------ Quellenauszug

Umgang bei sexueller Belästigung und Diskriminierung an der ASH Berlin
Sexualisierte Diskriminierung und Gewalt (SDG) werden im Hochschulalltag selten explizit zum Thema gemacht. Scheinbar kommen solche Fälle an der ASH Berlin kaum vor.
Doch gerade Hierarchien und Abhängigkeitsverhältnisse am Arbeits- und Studienplatz Hochschule begünstigen SDG. Betroffene befürchten oft berufliche oder studiumsbezogene Nachteile, wenn sie sich zur Wehr setzen oder sie suchen die Schuld bei sich und sind sich unsicher darüber, was ihnen genau passiert ist. SDG geht meist mit Entgrenzungen, subtilen Anspielungen und anderen Verschleierungstaktiken einher, die eine Handhabe dagegen schwierig machen. Deswegen informieren die Frauen*beauftragten auf den folgenden Seiten zum Thema und zeigen Handlungs- und Beratungsmöglichkeiten auf.

------------

## Gestellte Aufgabe A
Schreib die Einträge von der Zeile mit „The height and width of the screenshot is (462, 874).“ bis einschließlich zum Ende der Einträge neu und ersetze darin „menu“ durch „list“, ohne sonst etwas zu ändern. Lass die Bilder in deiner Antwort weg.
## Gestellte Aufgabe B
Führe den Text über sexualisierte Diskriminierung und Gewalt an der ASH Berlin nach seinem letzten Satz weiter.

------ Entnommenes Material

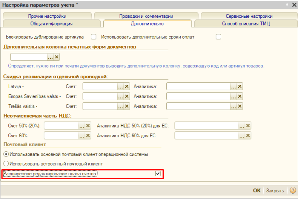The height and width of the screenshot is (199, 298).
Task: Click into Eiropas Savienības valsts Аналитика input
Action: click(198, 96)
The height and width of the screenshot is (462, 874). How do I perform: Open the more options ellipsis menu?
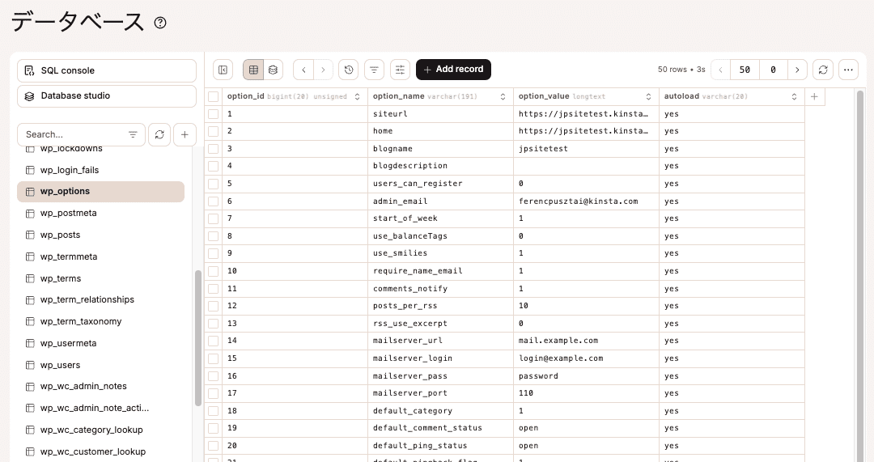(848, 70)
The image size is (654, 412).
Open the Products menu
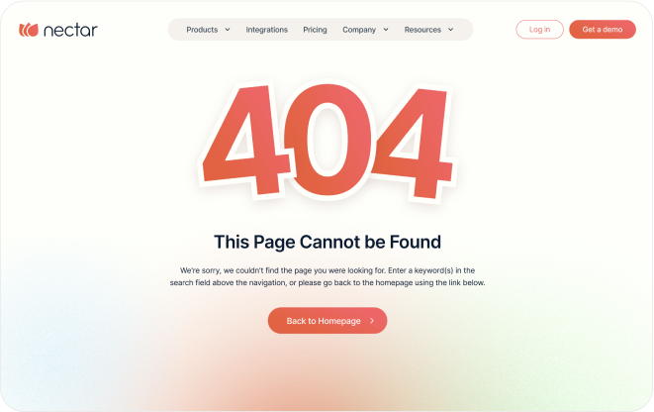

------------

## Ergebnis A
The height and width of the screenshot is (462, 874). How do I perform: Open the more options ellipsis list?
(848, 70)
The image size is (654, 412).
Open the Products list

## Ergebnis B
Im Februar 2020 hat die ASH Berlin eine Satzung zum Schutz vor Diskriminierung, sexualisierter Diskriminierung und Gewalt, Mobbing und Stalking an der ASH Berlin erlassen, die im folgenden Jahr umgesetzt wird.
Sie bietet der Hochschule eine umfassende Struktur für die Prävention von Diskriminierung sowie die Beratung und das Beschwerdemanagement in Fällen von Diskriminierung. Noch müssen diese Strukturen allerdings nach und nach aufgebaut werden. Die entsprechenden Informationen werden fortlaufend auf dieser Webseite aktualisiert und auch weitere Informationsmaterialien werden veröffentlicht (auch in Englisch und Spanisch). Bis dahin bitten wir um Geduld und um die Nutzung der oben angegebenen Unterstützungsangebote. Hier finden Sie mehr Informationen über die Satzung.
Was ist sexualisierte Diskriminierung oder sexualisierte Gewalt?
Unter sexualisierte Diskriminierung und Gewalt (SDG) fallen beispielsweise:
- der sexuell herabwürdigende Sprachgebrauch (insbesondere Bemerkungen oder Witze über Personen, ihren Körper, ihr Verhalten oder ihr Intimleben)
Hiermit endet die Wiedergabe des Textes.